I’ve been writing about my experiences with mental health – particularly coping with anxious depression – all year. The biggest trend I’ve noticed is a movement away from viewing my mental illness as something separate from myself that I must fight against, and toward accepting it as part of who I am.
This isn’t to say that I allow myself to be defined by my anxious depression and give up on my goals, relationships, and responsibilities – though I will admit it is sometimes tempting to do so. Rather, it allows me to have a more consistent experience of reality, despite fluctuations in the severity of my symptoms. These fluctuations can be drastic over a short period of time and completely change my perception of my abilities, situation, interpersonal relationships, etc.
When I accept my mental illness as part of who I am, I can treat myself with compassion and do what I need to take care of myself – whatever that means in the moment. Sometimes it means remembering that yesterday I was viewing the world through “depression goggles” (and/or “anxiety goggles”) and choosing to celebrate what I was able to do, instead of criticizing myself for having difficulties. Sometimes it means allowing myself to fully feel difficult emotions and express them, even though I can’t explain why I’m feeling them. Often it means reaching out to loved ones for help, support, and hugs.

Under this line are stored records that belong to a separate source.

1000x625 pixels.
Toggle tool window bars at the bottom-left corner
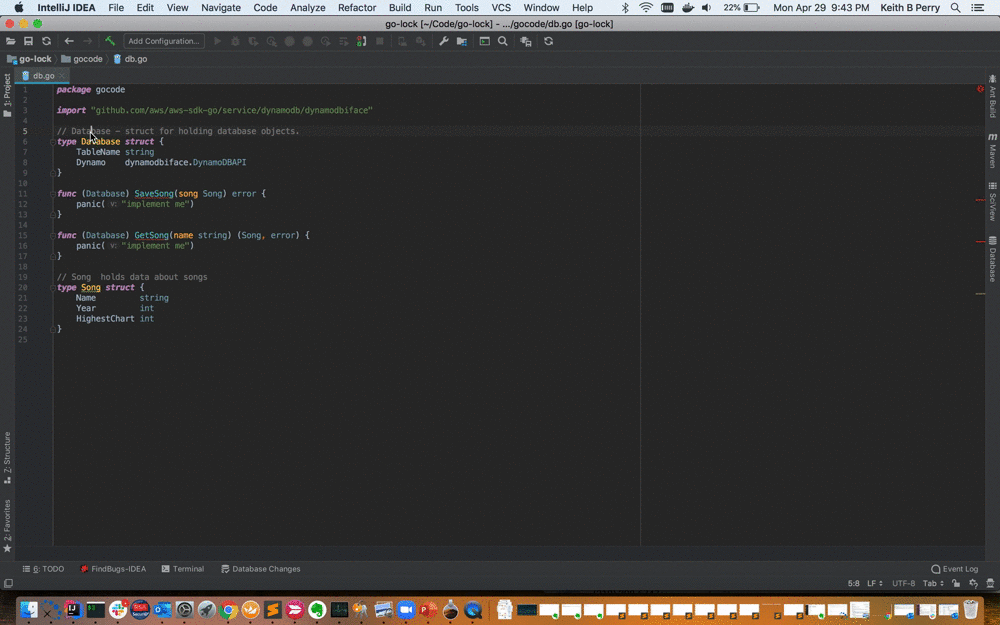pyautogui.click(x=8, y=583)
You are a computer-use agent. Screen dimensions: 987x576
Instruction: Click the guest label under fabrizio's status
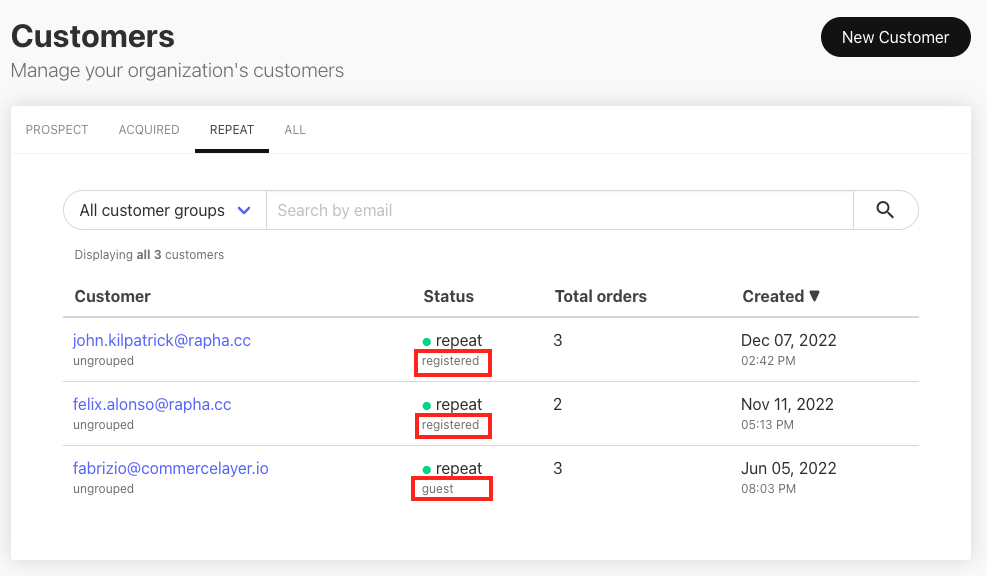pyautogui.click(x=438, y=489)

Taking care of myself has recently meant reminding my inner critic that I appreciate its company, but need it to use nicer words and a gentler tone to help me learn from my mistakes. Occasionally it means clinging to the knowledge that the severity of my symptoms fluctuates and the hope that tomorrow will be better, just to get through today. And on good days – those wonderful, rare, precious good days – it means being fully present and soaking in every glorious moment to make the best possible memories.
I’m trying to move toward using relatively good days to set up some kind of support structure that will make the not-so-good days easier – not just to get through, but to live within. If I can accept my mental illness as part of myself, then I can use my strengths on the days when I have the most access to them, to create accommodations for myself to use on the days when I feel the weakest.